The failure of some Government departments to release documents to the National Archives was "a scandal", the National Archives Advisory Council has complained in its latest report.
Meanwhile, a €20 million plan to upgrade the archives, which has been promised since 1997, is now under threat because of cutbacks in the Office of Public Works, sources have told The Irish Times.
In its final report before the end of its term in office, the advisory council said the transfer of records under Section 8 of the National Archives Act 1986 has "not been satisfactory".
"In part this has been because of the failure of some departments to comply with their legal obligations.

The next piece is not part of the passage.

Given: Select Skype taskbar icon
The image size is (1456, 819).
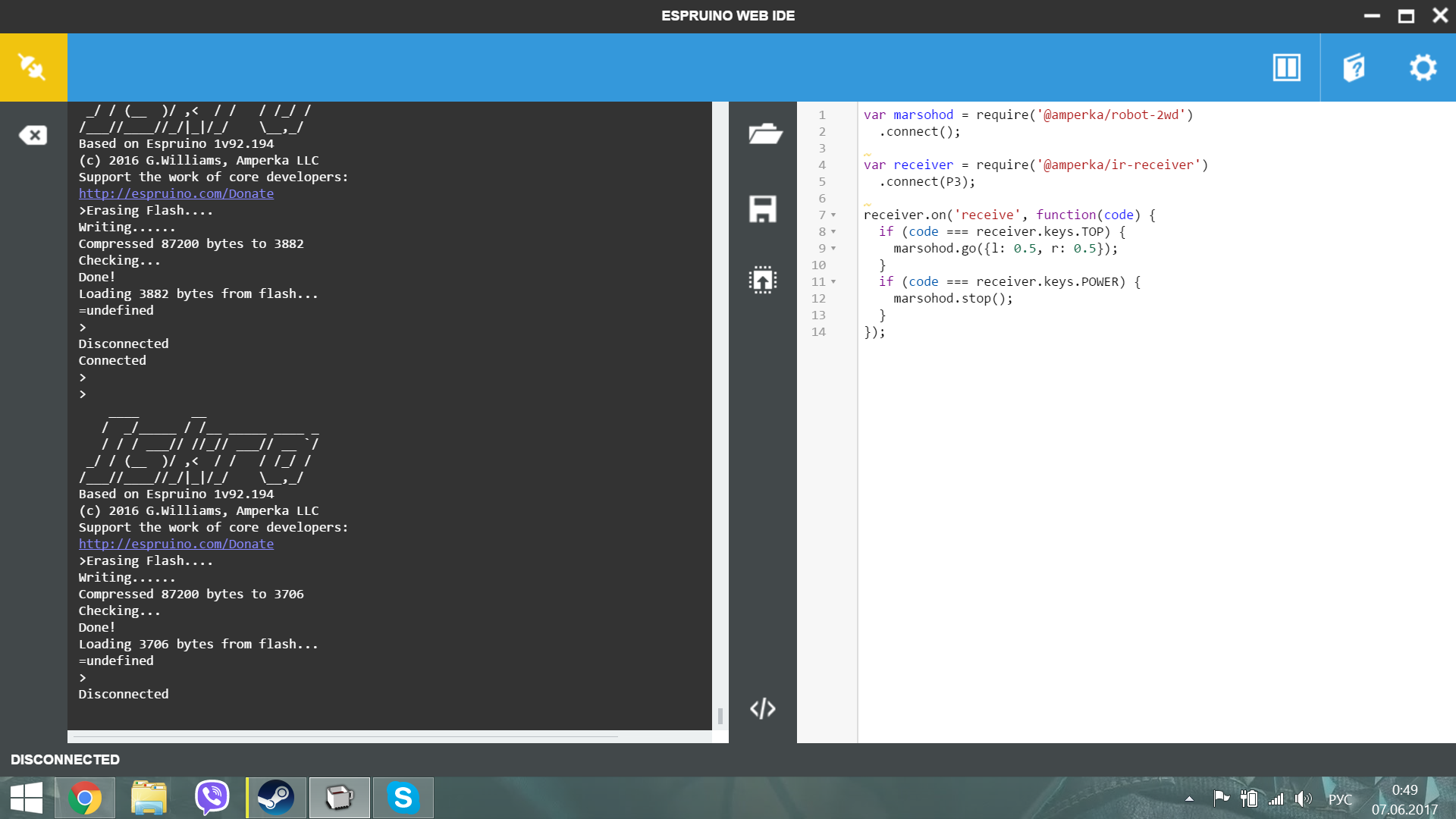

It is a scandal when government fails to comply with the law and the legislation must be tightened up to prevent this," it said.
Last night, sources close to the advisory council said the record of the Departments of Education and Science, Agriculture and Finance remained poor, while Justice was still blocking the release of too many documents on security grounds.
The Government should appoint departmental archivists who would work together with the National Archives to ensure that the law was observed, rather than leaving the matter solely in the hands of the departments, the council argued.
In a separate report, the director of the archives, Dr David Craig, has said that space was now at such a premium that the last "empty shelving" in its Bishop Street, Dublin offices would be full by the end of the year.
The safeguarding of the documents held by the archives is under question because temperature, humidity and light "in almost every part" of the Bishop Street offices were outside recommended levels.
"There are two scandals afoot here. One, departments are not releasing documents in the way that they should, and at the time that they should. Two, the archives don't have anywhere to put them if they did," said one advisory council figure.
The archives were so "poorly equipped" to deal with the Government's digital records that they could not "embark with any confidence" on an attempt even to preserve their own electronic files, said Dr Craig. "Much of the business of government is now transacted electronically and it is essential that resources, both knowledge and physical, are put in place to enable the archives thus created to be preserved in the future," he wrote in his 2001 report.